You should not work on compute nodes directly, because you would use resources the scheduler has not allocated to you, which will interfere with the jobs run through the scheduler. It is OK to log into a compute node to check on your jobs what processes they run and how much memory and CPU they are using.
What can I do with this?
The simplest way to use a cluster is to run a code using a single core job from a batch script. A program you write, e.g., in Python of C, will be like that unless you do something special. Some users run a large number of single code jobs to do many independent computations quickly, such as explore different parameters of a model or process many datatsets in parallel. This way of using clusters is called High Throughput Computing (HTC).
When you write your code as a script in a package like MATLAB or R, the package will often try to use multiple cores to run faster, sometimes without you even knowing. You should then find out (e.g. from documentation or by experiments) how many cores your job needs and specify in your job enough cores on a single node. Your code will run faster and everyone will be happier.
You can also write your own codes with multitasking, e.g. in Python, or in C/C++/Fortran using a library like OpenMP. Again, you should ask in your batch job script for the number of cores you will need, specify a single node, and make sure your code is not trying to use more cores than you asked for.

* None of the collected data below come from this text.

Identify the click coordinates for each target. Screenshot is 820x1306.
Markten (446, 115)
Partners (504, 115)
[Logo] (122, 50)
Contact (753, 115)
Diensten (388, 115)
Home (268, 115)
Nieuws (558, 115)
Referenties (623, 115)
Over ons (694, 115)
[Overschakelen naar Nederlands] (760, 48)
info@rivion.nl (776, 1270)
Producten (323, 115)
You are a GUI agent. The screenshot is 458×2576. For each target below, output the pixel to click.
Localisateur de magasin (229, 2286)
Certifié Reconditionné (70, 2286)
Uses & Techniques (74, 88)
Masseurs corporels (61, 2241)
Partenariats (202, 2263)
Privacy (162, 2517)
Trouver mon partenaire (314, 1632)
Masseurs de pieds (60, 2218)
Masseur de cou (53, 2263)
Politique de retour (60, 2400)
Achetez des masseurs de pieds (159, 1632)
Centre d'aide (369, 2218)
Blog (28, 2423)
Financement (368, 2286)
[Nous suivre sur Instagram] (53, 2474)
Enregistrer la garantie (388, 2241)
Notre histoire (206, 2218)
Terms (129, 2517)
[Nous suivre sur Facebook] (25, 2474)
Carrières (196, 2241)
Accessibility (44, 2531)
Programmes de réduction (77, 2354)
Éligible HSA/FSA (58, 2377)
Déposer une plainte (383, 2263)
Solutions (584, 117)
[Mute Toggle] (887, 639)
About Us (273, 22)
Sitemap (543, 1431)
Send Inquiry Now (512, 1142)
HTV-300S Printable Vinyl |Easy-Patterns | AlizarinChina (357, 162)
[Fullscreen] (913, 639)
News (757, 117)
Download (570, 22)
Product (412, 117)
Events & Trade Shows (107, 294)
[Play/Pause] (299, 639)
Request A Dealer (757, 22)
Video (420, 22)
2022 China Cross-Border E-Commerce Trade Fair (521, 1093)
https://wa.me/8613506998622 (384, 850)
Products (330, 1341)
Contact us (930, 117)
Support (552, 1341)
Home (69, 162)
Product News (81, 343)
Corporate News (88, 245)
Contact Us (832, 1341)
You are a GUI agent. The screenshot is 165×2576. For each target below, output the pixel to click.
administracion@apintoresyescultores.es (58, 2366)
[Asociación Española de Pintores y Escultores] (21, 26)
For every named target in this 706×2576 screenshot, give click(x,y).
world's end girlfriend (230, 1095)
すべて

Finally, where clusters really shine is using many nodes at once as a single large computer. This is called High Performance Computing (HPC) and it is the reason why many clusters have an additional expensive very high-speed network, called interconnect. The fastest supercomputers in the world are built this way. A common use of HPC is to for engineering and scientific simulation, such as in solid or fluid mechanics, plasma physics, or weather forecasting. The problem is discretized on a grid, which is partitioned into a large number of pieces. Each piece of the grid is assigned to one core, and the cores communicate the values on their boundaries between each other through the high speed interconnect using a library such as the Message Passing Interface (MPI).
Software environment
Jobs can be assigned anywhere on the cluser, therefore the software presented to jobs on the nodes should be identical. The software on the head node should be also the same. But different uses require different software packages installed, and it is not possible to just install everything because software packages and their dependencies often conflict with each other. This issue is resolved in two ways: runing jobs in Singulariy containers, which carry inside a complete software environment (including a version of the operating system) for a particular application, and by selecting software to become accessible to a user through environment modules.
What is the configuration of our cluster?
Our cluster is centered on Alderaan, with over 2000 cores, 2 high-end GPUs, and a high-speed InfiniBand interconnect. Resources are accessed as different queues on the same scheduler, called SLURM. The cluster has two head nodes, math-alderaan and clas-compute. You can submit jobs from either.
We provide singularity containers for many uses and we can build more on request. The containers can run in any of the queues, with exceptions noted when the software in the container requires hardware a particular queue does not provide. Aderaan has also software which comes as modules. Specific modules need to be loaded before the software they provide can be used.